> [TASK INPUT]

****************************************

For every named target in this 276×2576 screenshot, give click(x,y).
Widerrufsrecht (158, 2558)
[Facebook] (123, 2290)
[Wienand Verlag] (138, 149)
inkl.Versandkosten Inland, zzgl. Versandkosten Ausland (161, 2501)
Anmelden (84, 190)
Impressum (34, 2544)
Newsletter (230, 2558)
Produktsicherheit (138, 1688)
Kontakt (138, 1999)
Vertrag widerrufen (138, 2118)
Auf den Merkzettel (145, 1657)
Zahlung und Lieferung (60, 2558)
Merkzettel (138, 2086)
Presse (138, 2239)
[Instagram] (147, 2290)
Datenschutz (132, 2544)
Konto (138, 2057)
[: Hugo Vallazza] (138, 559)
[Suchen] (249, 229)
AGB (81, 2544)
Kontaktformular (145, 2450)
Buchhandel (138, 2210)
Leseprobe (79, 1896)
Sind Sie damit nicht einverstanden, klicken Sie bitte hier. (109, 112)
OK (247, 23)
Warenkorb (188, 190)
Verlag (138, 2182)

****************************************

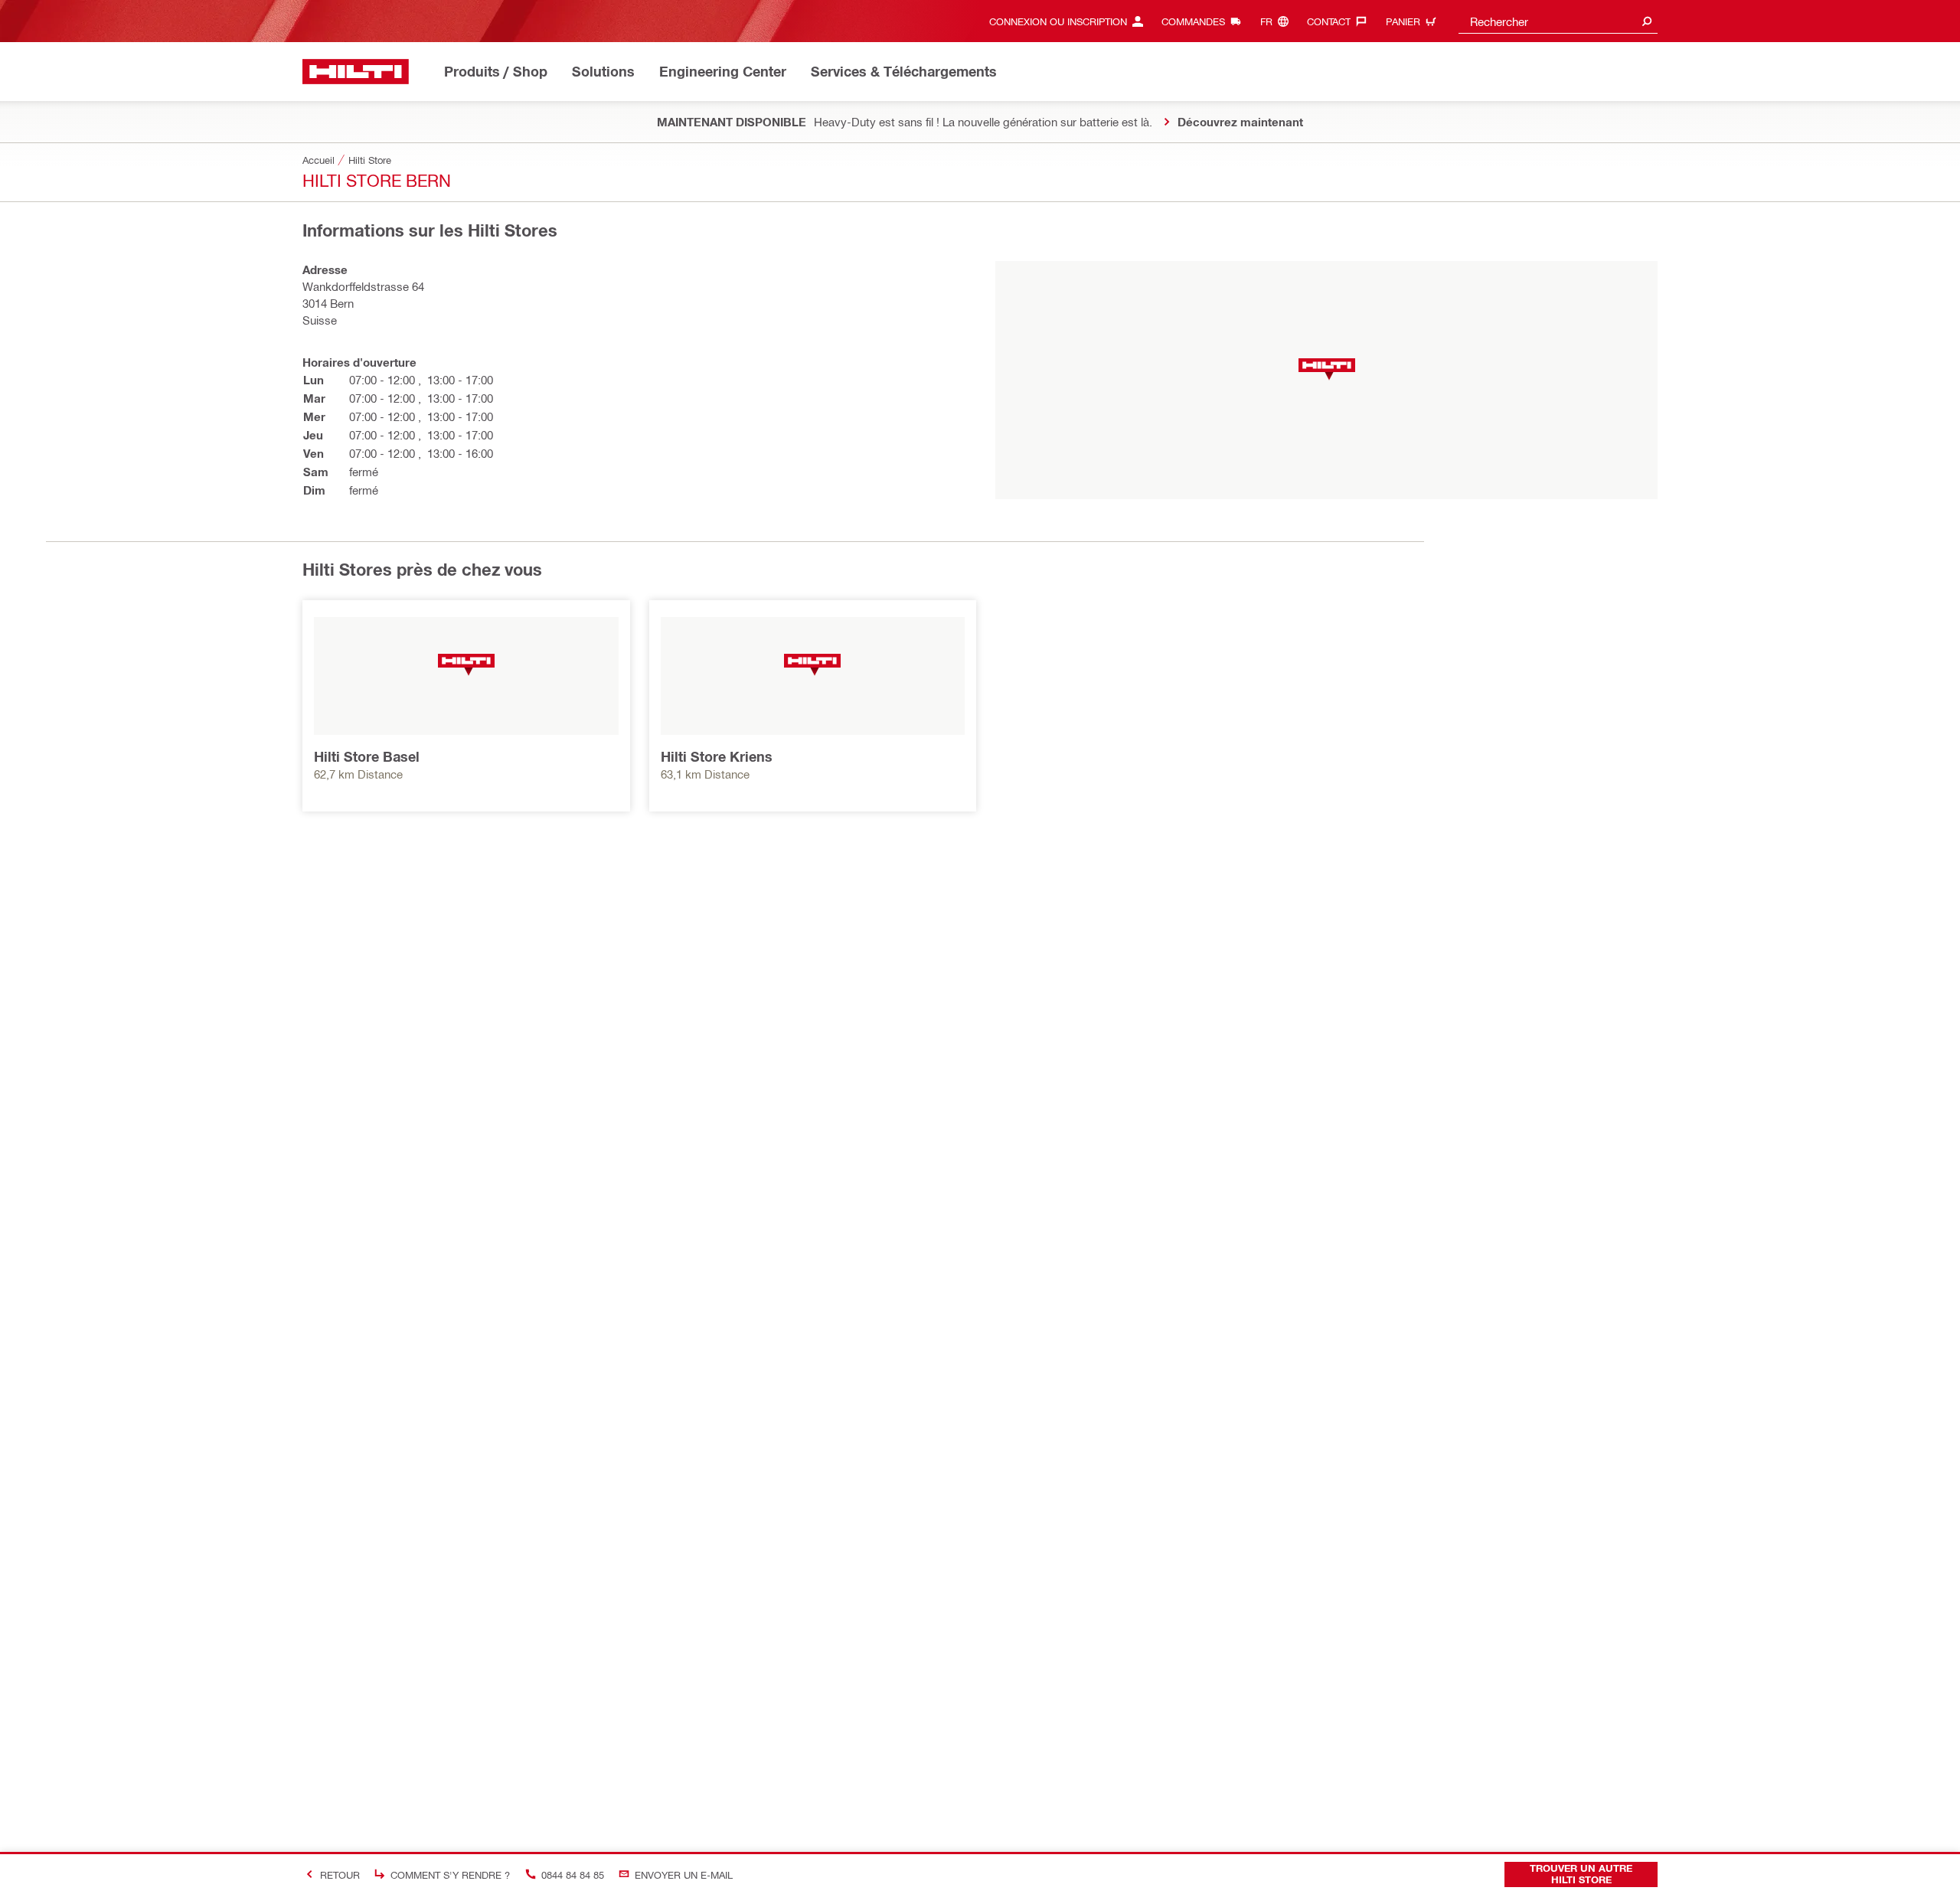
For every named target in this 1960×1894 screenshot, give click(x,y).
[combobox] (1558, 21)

****************************************

> [EXERCISE BRIEF] Scan the entries above and return each line that holds "give".

> [EXPECTED ANSWER]
For every named target in this 276×2576 screenshot, give click(x,y).
For every named target in this 1960×1894 screenshot, give click(x,y).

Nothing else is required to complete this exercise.